(What you need to do)
Rewrite the lines from the line with "pixels, height=677 pixels." to the line with "The image size is (1920, 1080)." as a JSON list of strings, one string per line, omitting blank lines and leaving the pictures out.
Top of Data listing
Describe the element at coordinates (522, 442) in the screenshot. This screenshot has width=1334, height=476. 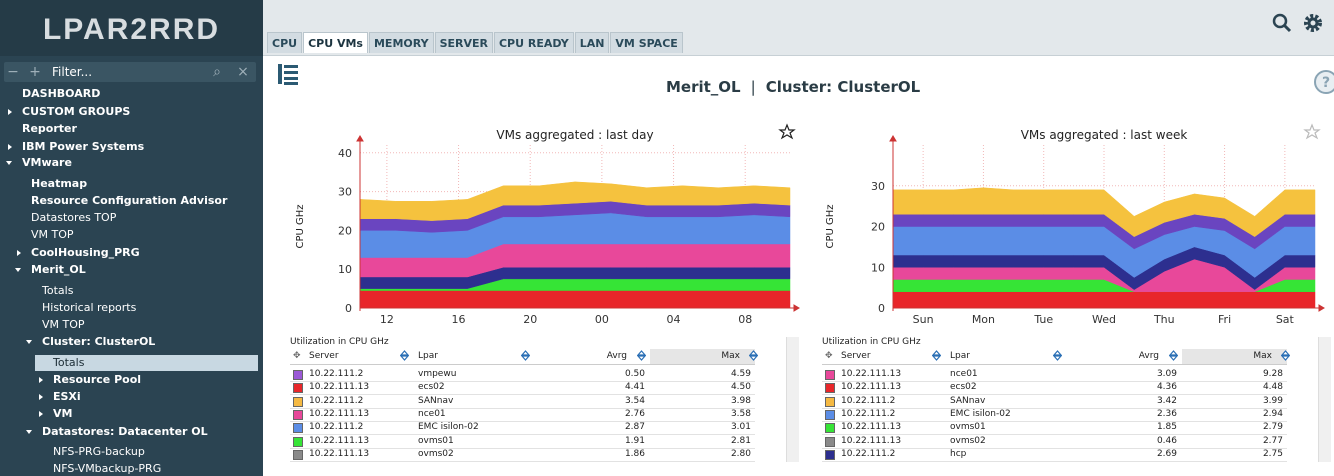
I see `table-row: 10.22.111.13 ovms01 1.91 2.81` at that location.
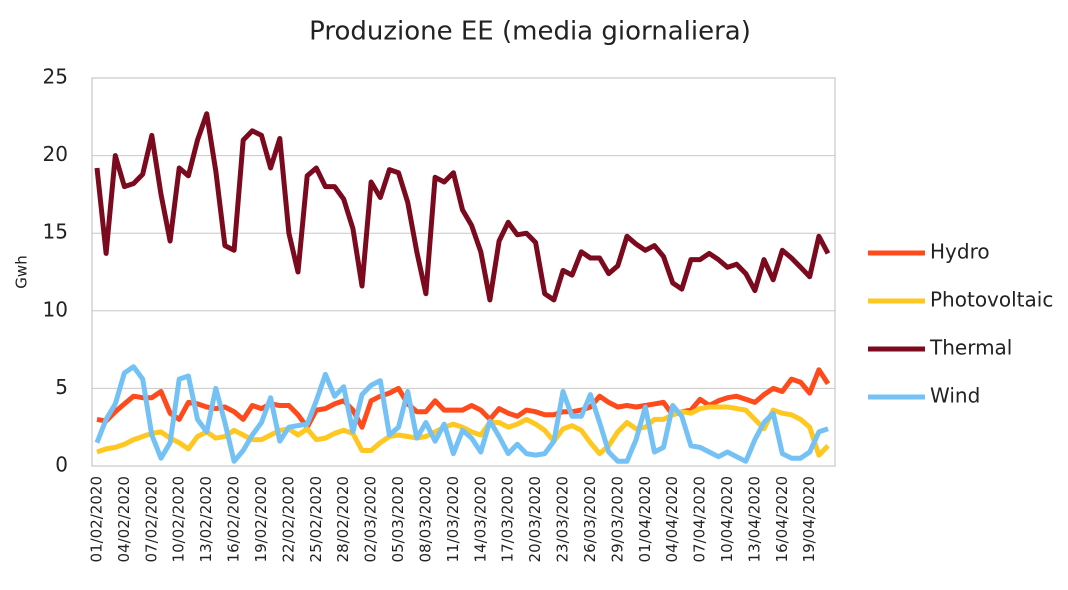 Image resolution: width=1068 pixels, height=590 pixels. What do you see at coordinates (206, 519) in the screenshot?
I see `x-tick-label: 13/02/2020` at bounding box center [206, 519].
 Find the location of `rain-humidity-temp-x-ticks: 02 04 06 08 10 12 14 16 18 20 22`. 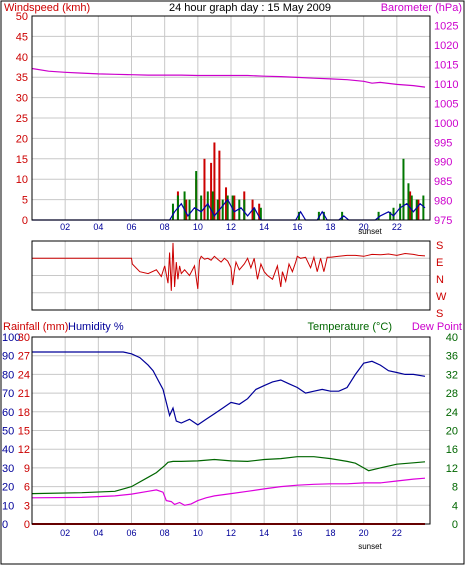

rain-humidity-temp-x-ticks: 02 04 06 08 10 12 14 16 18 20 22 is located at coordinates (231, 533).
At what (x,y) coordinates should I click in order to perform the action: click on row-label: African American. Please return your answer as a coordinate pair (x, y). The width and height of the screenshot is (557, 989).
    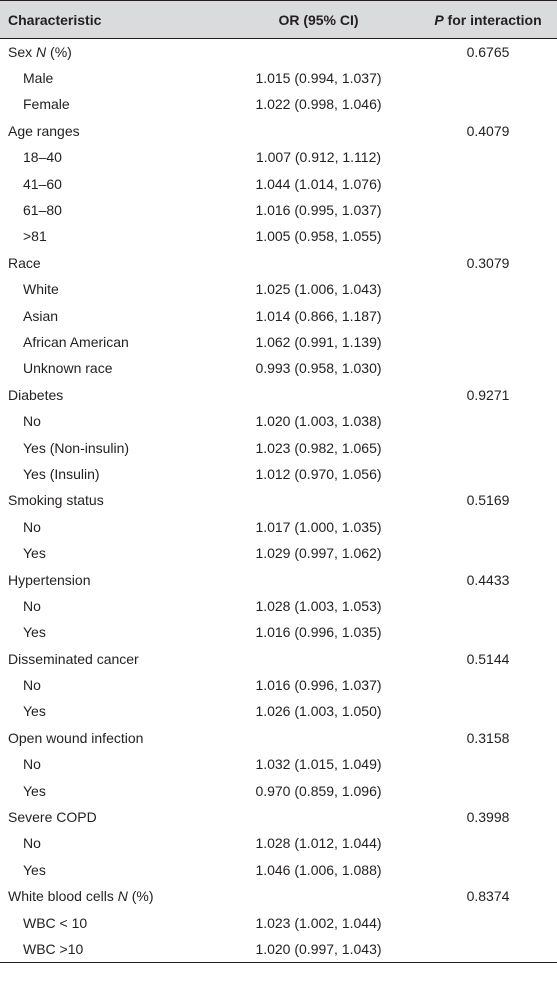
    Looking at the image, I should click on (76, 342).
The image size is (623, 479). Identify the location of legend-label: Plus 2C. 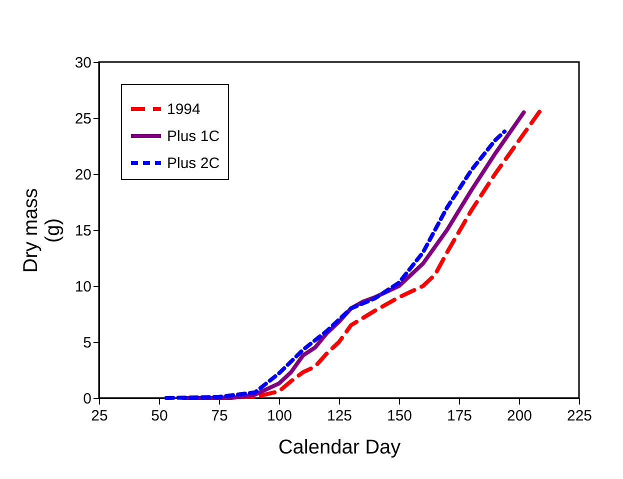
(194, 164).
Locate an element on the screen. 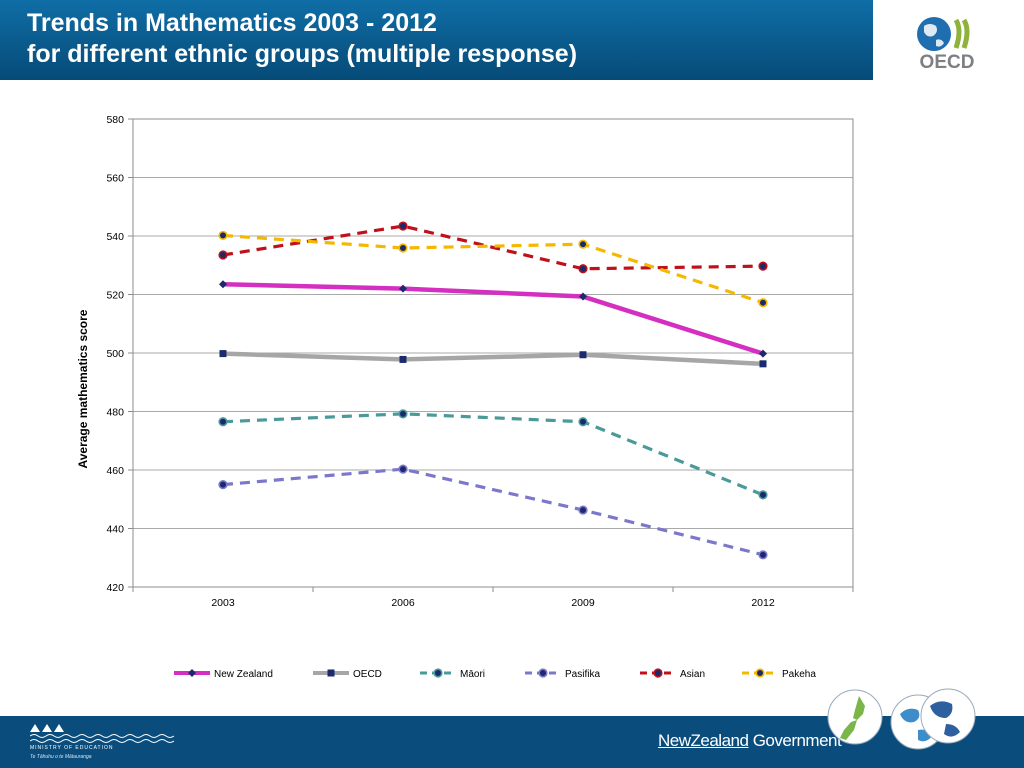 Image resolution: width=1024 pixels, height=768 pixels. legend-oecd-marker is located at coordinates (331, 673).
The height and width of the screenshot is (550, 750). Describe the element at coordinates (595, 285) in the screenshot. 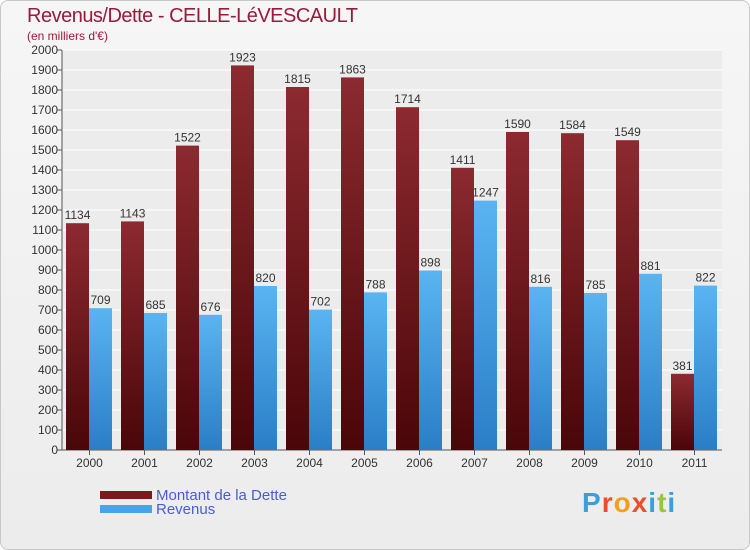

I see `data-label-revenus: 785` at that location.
Bottom of Data listing
Top of Data listing
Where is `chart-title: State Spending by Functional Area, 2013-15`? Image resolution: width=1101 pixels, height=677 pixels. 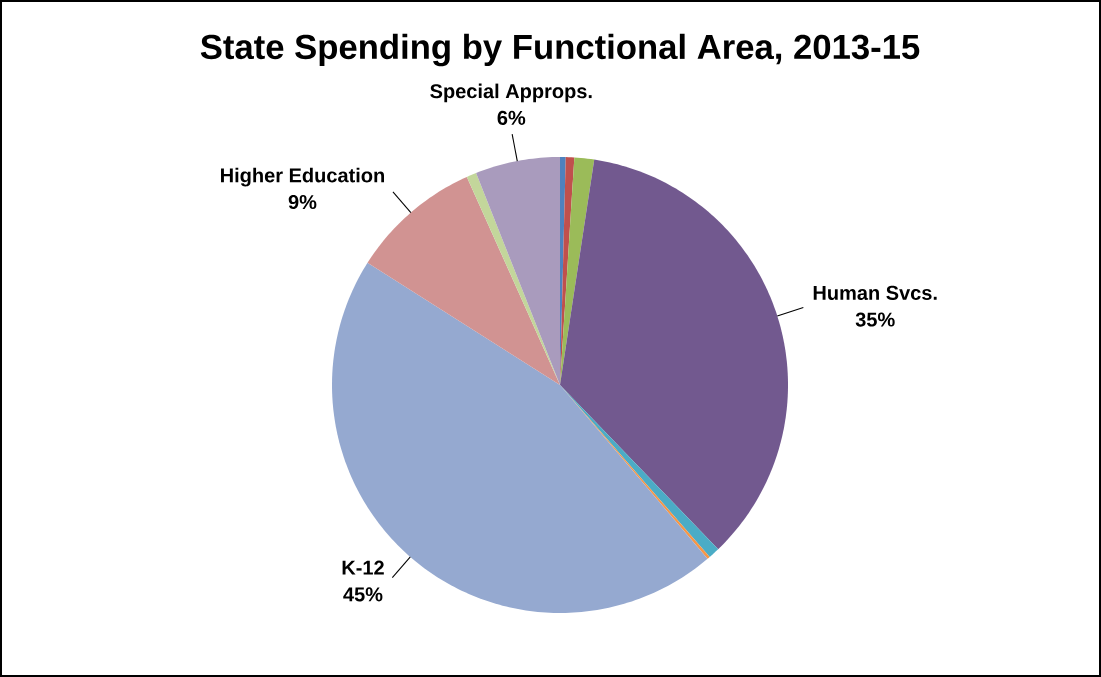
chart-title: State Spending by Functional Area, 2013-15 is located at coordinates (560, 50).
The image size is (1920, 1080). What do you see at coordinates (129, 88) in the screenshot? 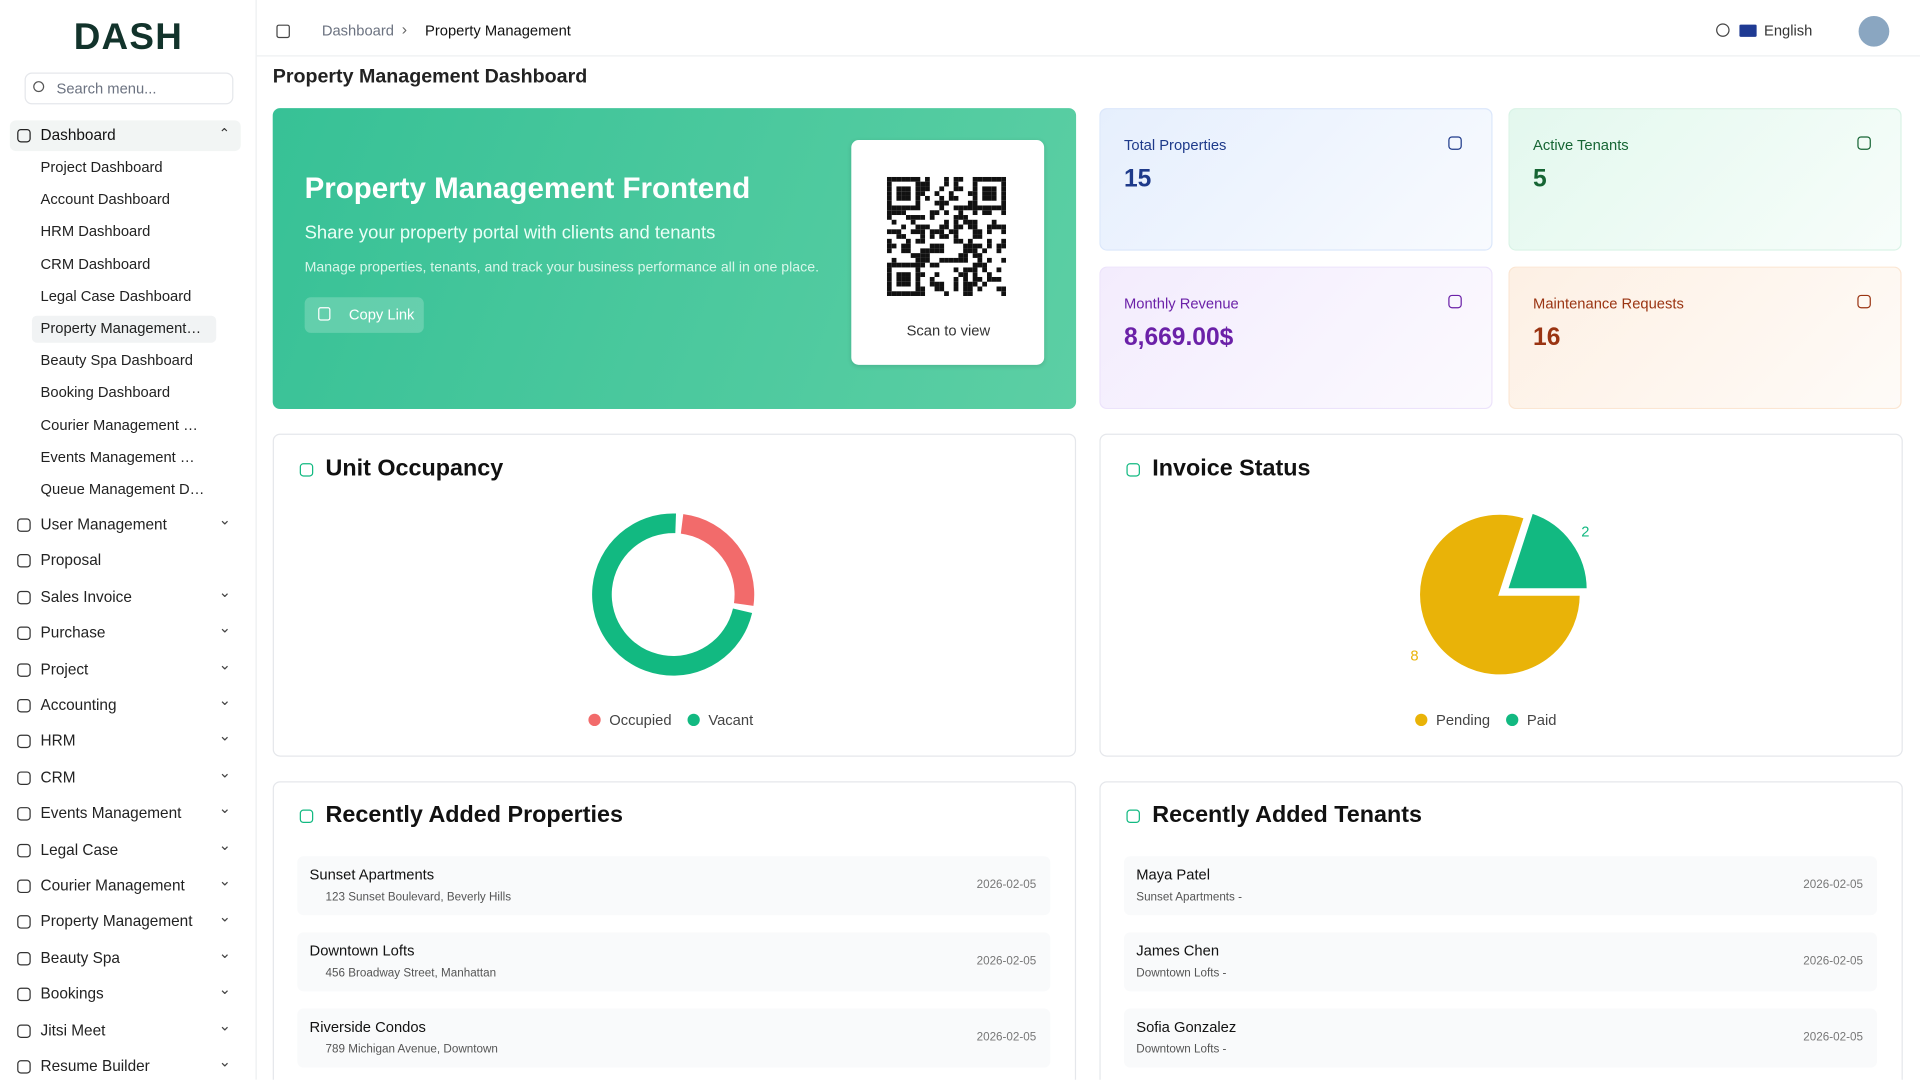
Bottom of Data listing
(Reply)
[
  "Where is `chart-title: State Spending by Functional Area, 2013-15`? Image resolution: width=1101 pixels, height=677 pixels. ",
  "chart-title: State Spending by Functional Area, 2013-15 is located at coordinates (560, 50).",
  "The image size is (1920, 1080). What do you see at coordinates (129, 88) in the screenshot? "
]